Glass tiles must be installed with a premium modified white thinset. It must say on the bag that it's good for glass. In most cases after trowelling with proper notched trowel, you would go back with the flat side to flatten the ridges to eliminate shadowing. It can be a real pain. Then you grout when all is dried.

Jaz ...........LABICER booth #2932 Coverings '07


----------



## MattCoops (Apr 7, 2006)

can't use mastic on wet area

you can use Versabond thin-set for your glass tile
make sure you get 100% coverage and flatten out any shadows as noted in post above

are you using the glass just for clips, or a dot pattern?

you could have your tiles installed with desired cuts using a good modified thinset
then clean out your grout lines

then install the glass while grouting
grout will hold the glass, it is a cement byproduct


----------



## vaultf600 (Apr 6, 2007)

the glass is being used as an accent a couple lines of 4 and a couple lines of 5 wide going around the shower surroud. i had put up some ledgers to get the glass lines perfectly square and then butt up most of the factory tile edges to that to have a nice clean line when its done. so a good modified thinset is the ticket. how about the idea of using sanded grout and then adding some additive to it making it one step? does it make it hell to get that cleaned up and then touching up the grout after the paper is pulled off?


----------



## MattCoops (Apr 7, 2006)

when the glass is paper-mounted I mix up whatever color grout I'm using and thin-set at the same time. Just enough of both that I will use in 20 mins time.

Take a margin float and run grout across the back of the sheet of glass tile, forcing the grout in all the joints, til its filled, then wipe the access grout off the back of the tiles
Now you have a sheet ready for install. And the thinset won't push through the grout lines cus your grout is caked in there.

Then use a v-notch trowel to rake thinset on your surface.
Set your glass tile.
Use a clean grout float to gently "beat in" the tile, nice and uniform. This pushes out any bubbles or shadows.

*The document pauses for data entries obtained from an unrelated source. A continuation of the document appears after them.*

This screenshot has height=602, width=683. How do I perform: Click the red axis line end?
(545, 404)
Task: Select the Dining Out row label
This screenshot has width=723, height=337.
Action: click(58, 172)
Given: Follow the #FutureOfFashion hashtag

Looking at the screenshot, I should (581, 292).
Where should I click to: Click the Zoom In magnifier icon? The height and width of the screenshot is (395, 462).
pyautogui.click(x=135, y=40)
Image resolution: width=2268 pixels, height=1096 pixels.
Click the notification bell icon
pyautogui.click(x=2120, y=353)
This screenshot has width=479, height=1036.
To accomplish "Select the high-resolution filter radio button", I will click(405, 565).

Now to get the paper off. (the fun part)
Dampen a sponge and moisten the paper.
Don't drench it. But keep dabbing and moistening it.
Try peeling a corner, if it wants to stay stuck, dampen more.
When you have the paper damp enough it will come off all on one peel from corner.

Ensure your lines line up.
Continue.


----------



## vaultf600 (Apr 6, 2007)

thanks a lot for the replies!! sounds like i was doing everything right except the adding grout before actually setting the tile ...brilliant! monday will be much better then last friday. thanks again


----------



## karma_carpentry (Aug 7, 2005)

I jus did a wall of 1" glass tile. I used Flexbond thinset, and mixed it very thick and used it fast (within 15 minutes). I used 1/8" square notch trowel, and set the bottom tiles on a ledger, and the ones above upon them. The thinset was thick enough to hold them in place when I nudged them up and around to even the spacing. These are mesh-backed tiles. I found no need to pre-grout them, as the thinset didn't squeeze out much. As for adhesion, I figured the thinset would grab the mesh because it's got tooth, and the tiles are pretty well adhered to the mesh.


----------



## MattCoops (Apr 7, 2006)

you only need to pre-grout the face-mounted glass

mesh is a lot easier


----------